# Task:
Take from the data every line in which the word "Report" is found.

# Recorded information:
┏━━

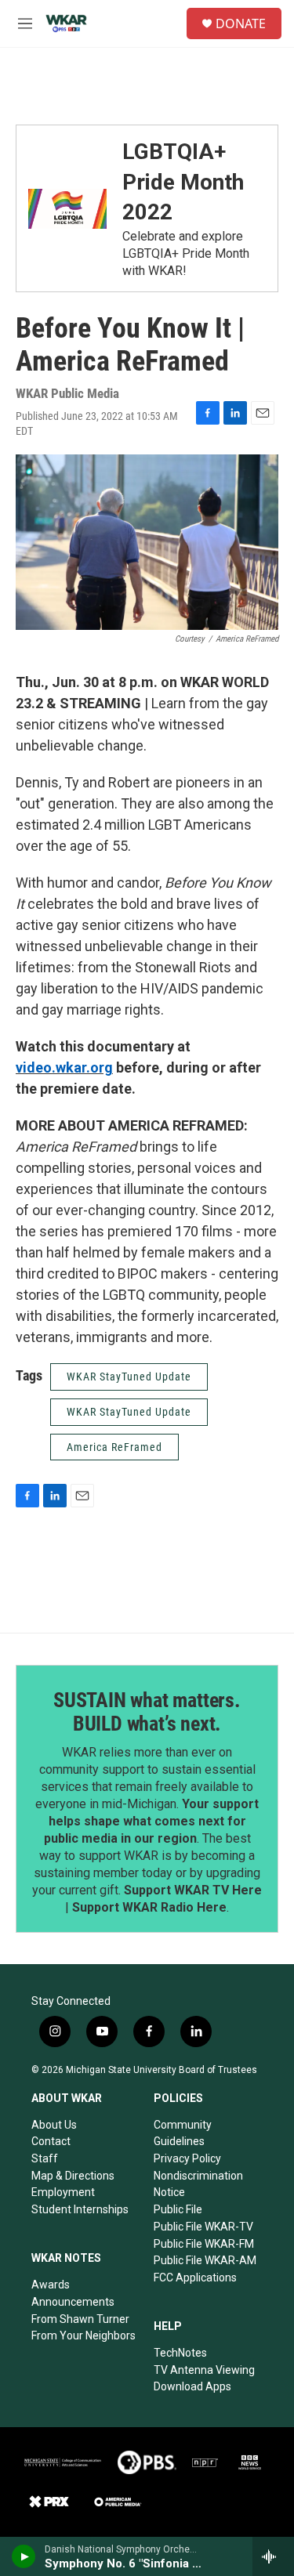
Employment (63, 2192)
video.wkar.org (64, 1067)
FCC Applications (195, 2277)
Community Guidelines (183, 2133)
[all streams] (273, 2556)
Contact (51, 2141)
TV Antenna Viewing (204, 2370)
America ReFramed (114, 1447)
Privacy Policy (187, 2158)
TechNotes (180, 2352)
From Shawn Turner (80, 2319)
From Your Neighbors (83, 2335)
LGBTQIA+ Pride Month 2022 (183, 182)
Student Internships (80, 2209)
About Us (54, 2124)
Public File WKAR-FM (204, 2244)
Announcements (72, 2302)
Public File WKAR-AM (205, 2260)
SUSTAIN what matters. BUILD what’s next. (147, 1711)
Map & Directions (72, 2175)
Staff (44, 2158)
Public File (178, 2209)
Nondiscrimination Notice (198, 2184)
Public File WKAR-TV (203, 2226)
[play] (24, 2556)
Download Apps (192, 2386)
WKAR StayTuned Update (129, 1376)
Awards (50, 2284)
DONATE (241, 23)
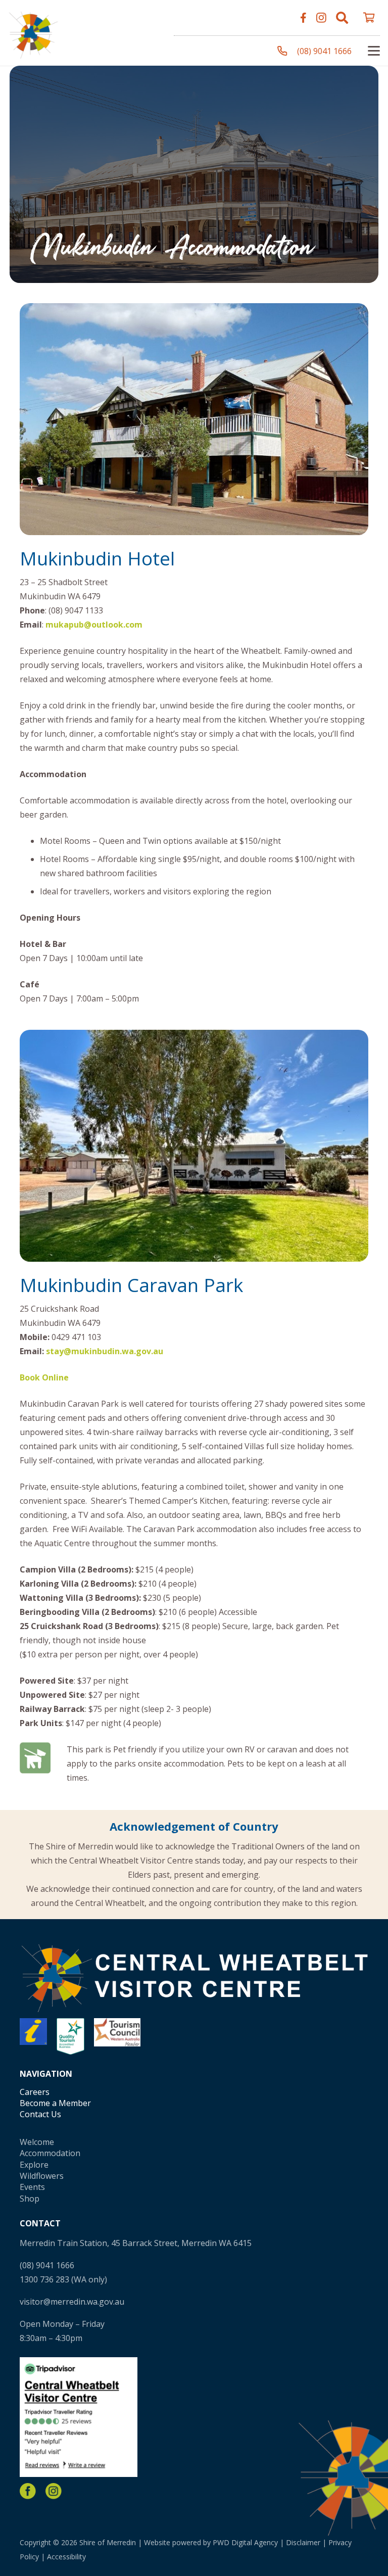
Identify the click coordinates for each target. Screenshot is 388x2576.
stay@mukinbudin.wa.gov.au (104, 1351)
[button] (342, 17)
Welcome (37, 2142)
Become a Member (55, 2103)
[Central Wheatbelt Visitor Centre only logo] (33, 33)
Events (32, 2186)
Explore (34, 2164)
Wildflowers (42, 2175)
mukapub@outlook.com (93, 624)
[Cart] (369, 17)
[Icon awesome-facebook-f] (303, 18)
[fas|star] (28, 2491)
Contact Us (40, 2114)
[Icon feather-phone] (282, 51)
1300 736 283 (44, 2279)
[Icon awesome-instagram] (321, 18)
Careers (35, 2091)
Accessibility (66, 2556)
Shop (29, 2198)
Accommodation (50, 2153)
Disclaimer (303, 2542)
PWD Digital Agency (245, 2542)
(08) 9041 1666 (47, 2265)
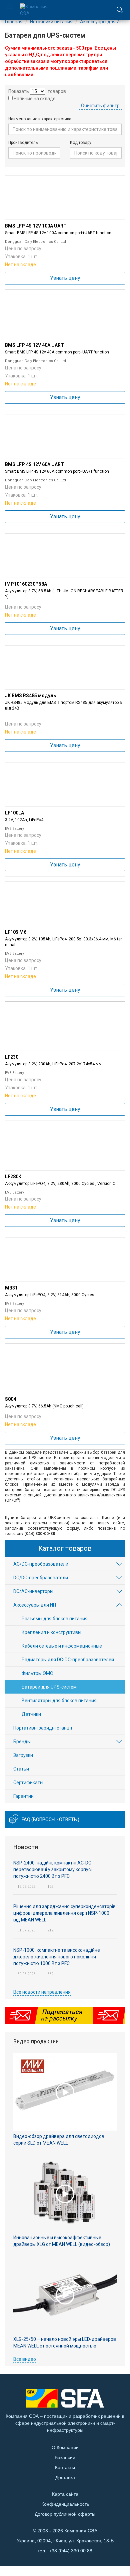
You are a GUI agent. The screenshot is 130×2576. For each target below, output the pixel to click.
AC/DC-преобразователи (40, 1564)
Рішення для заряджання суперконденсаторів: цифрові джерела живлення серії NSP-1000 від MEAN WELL (65, 1913)
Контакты (65, 2467)
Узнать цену (65, 278)
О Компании (65, 2447)
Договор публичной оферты (65, 2514)
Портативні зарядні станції (42, 1728)
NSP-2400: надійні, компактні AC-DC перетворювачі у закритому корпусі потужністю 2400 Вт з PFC (52, 1869)
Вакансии (65, 2457)
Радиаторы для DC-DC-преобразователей (68, 1659)
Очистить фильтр (100, 105)
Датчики (31, 1714)
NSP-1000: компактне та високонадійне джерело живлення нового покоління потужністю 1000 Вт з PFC (56, 1956)
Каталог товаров (65, 1548)
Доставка (65, 2477)
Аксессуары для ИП (34, 1605)
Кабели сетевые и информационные (62, 1646)
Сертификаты (28, 1782)
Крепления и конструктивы (51, 1632)
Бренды (22, 1741)
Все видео (24, 2359)
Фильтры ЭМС (37, 1673)
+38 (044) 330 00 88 (70, 2550)
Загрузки (23, 1755)
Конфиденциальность (65, 2504)
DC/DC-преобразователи (40, 1577)
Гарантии (23, 1796)
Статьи (21, 1769)
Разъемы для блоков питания (55, 1618)
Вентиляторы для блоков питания (59, 1700)
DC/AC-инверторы (33, 1591)
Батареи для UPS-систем (49, 1687)
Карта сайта (65, 2494)
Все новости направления (42, 1992)
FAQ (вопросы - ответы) (50, 1819)
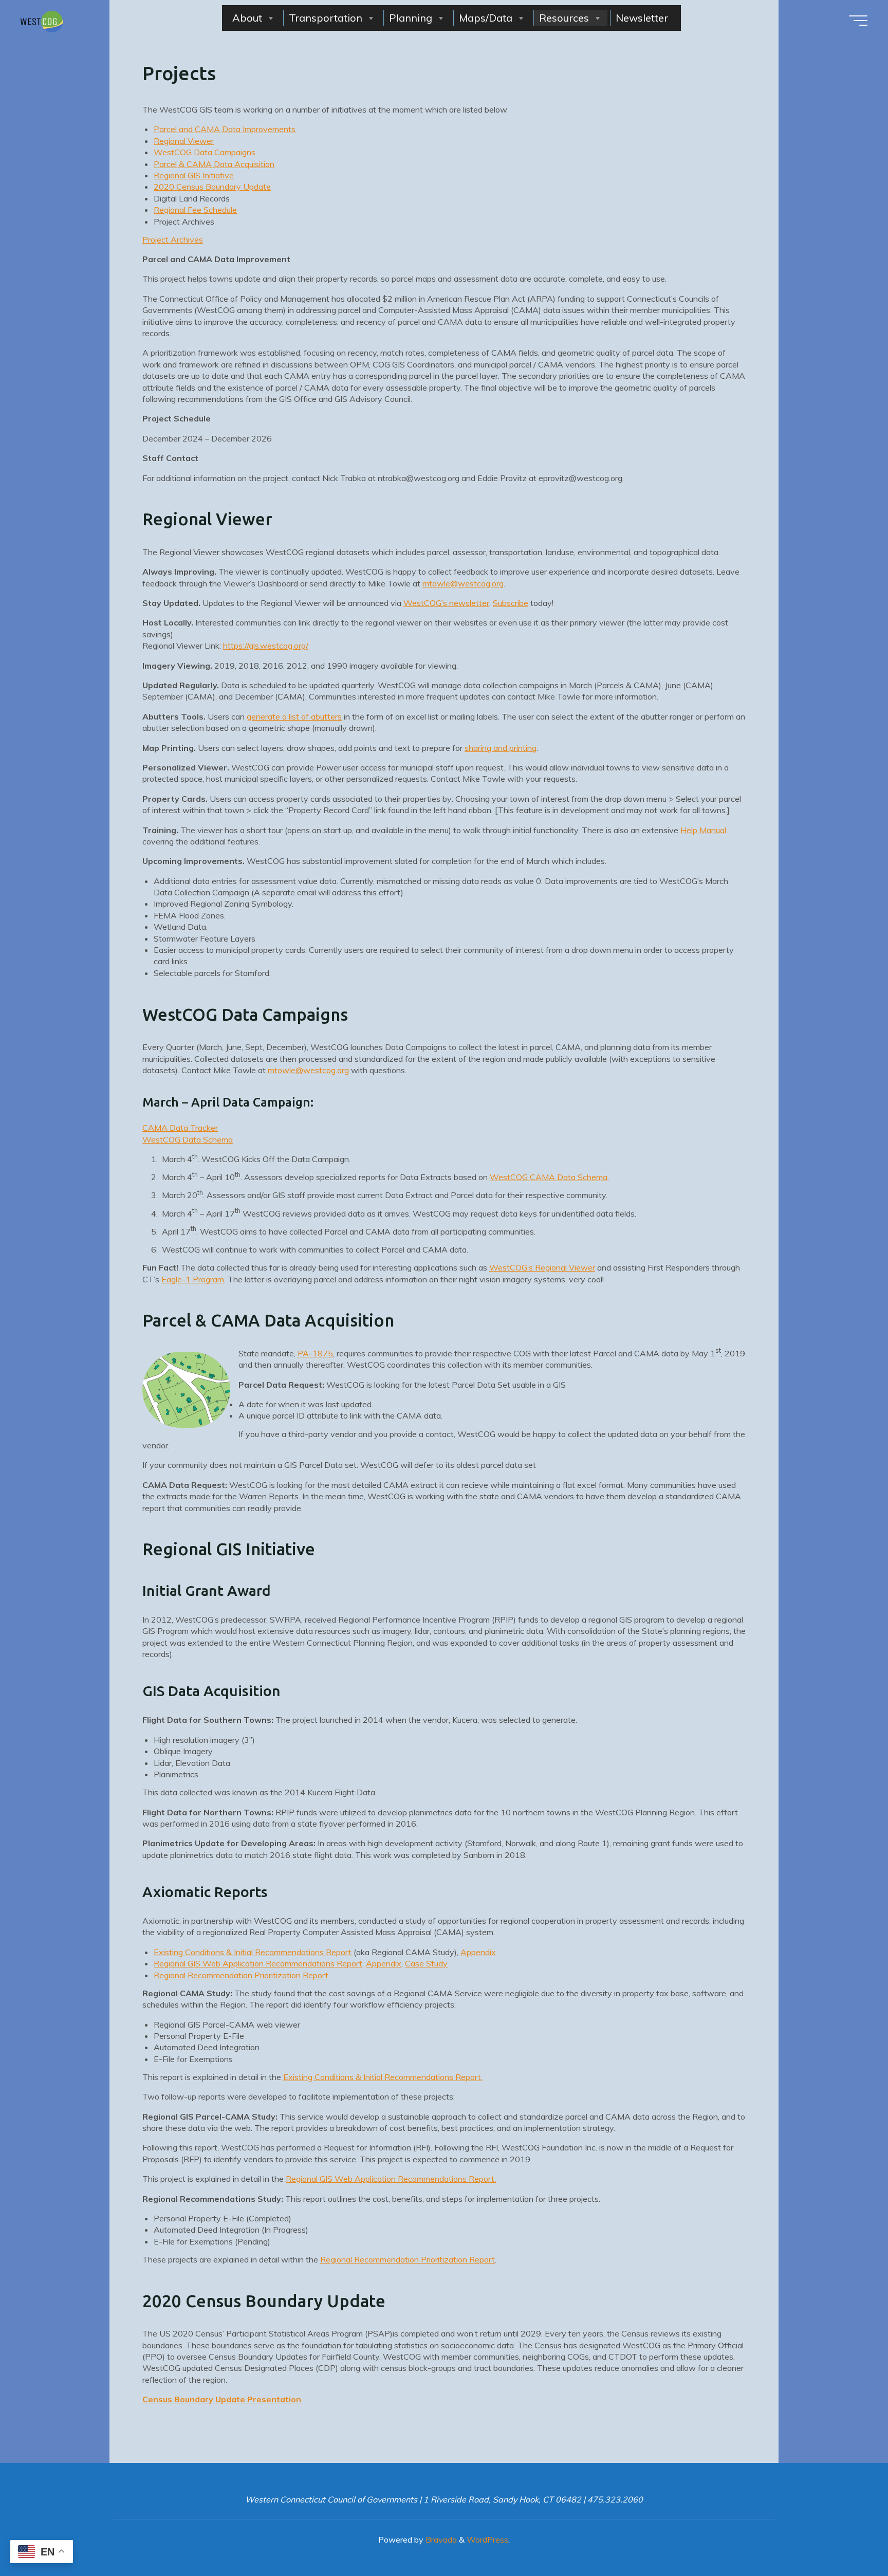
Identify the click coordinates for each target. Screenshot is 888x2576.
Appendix (478, 1952)
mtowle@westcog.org (463, 583)
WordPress (487, 2539)
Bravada (440, 2539)
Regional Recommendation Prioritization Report (241, 1975)
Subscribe (510, 603)
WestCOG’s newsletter (446, 603)
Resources (564, 17)
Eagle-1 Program (192, 1279)
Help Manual (703, 829)
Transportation (325, 17)
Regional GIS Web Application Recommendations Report (258, 1963)
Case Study (426, 1963)
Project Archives (172, 239)
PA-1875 (315, 1353)
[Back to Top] (848, 2536)
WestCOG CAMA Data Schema (548, 1177)
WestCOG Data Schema (187, 1139)
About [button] (247, 17)
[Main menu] (858, 20)
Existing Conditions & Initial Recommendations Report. (383, 2077)
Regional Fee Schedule (195, 210)
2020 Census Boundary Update (212, 186)
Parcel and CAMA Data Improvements (224, 129)
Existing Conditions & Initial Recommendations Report (252, 1952)
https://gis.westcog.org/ (265, 645)
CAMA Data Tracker (180, 1128)
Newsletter (642, 17)
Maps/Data (485, 17)
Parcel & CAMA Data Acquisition (214, 163)
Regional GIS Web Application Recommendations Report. (391, 2179)
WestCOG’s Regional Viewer (542, 1267)
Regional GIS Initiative (194, 175)
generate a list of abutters (294, 716)
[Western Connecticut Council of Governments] (42, 20)
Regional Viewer (184, 141)
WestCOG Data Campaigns (204, 152)
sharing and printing (500, 747)
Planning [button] (410, 17)
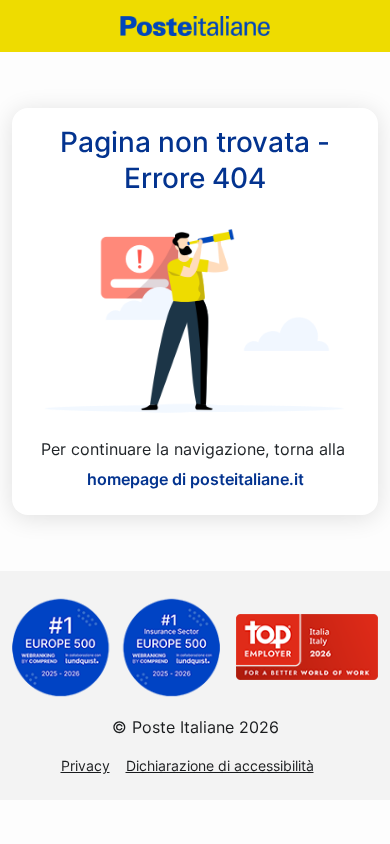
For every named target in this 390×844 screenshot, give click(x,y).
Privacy (85, 765)
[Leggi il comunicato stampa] (116, 646)
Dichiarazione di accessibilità (220, 765)
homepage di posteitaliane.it (195, 479)
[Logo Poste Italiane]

┗━━

# Output for this exercise:
Regional Recommendation Prioritization Report (241, 1975)
Regional GIS Web Application Recommendations Report (258, 1963)
Existing Conditions & Initial Recommendations Report. (383, 2077)
Existing Conditions & Initial Recommendations Report (252, 1952)
Regional GIS Web Application Recommendations Report. (391, 2179)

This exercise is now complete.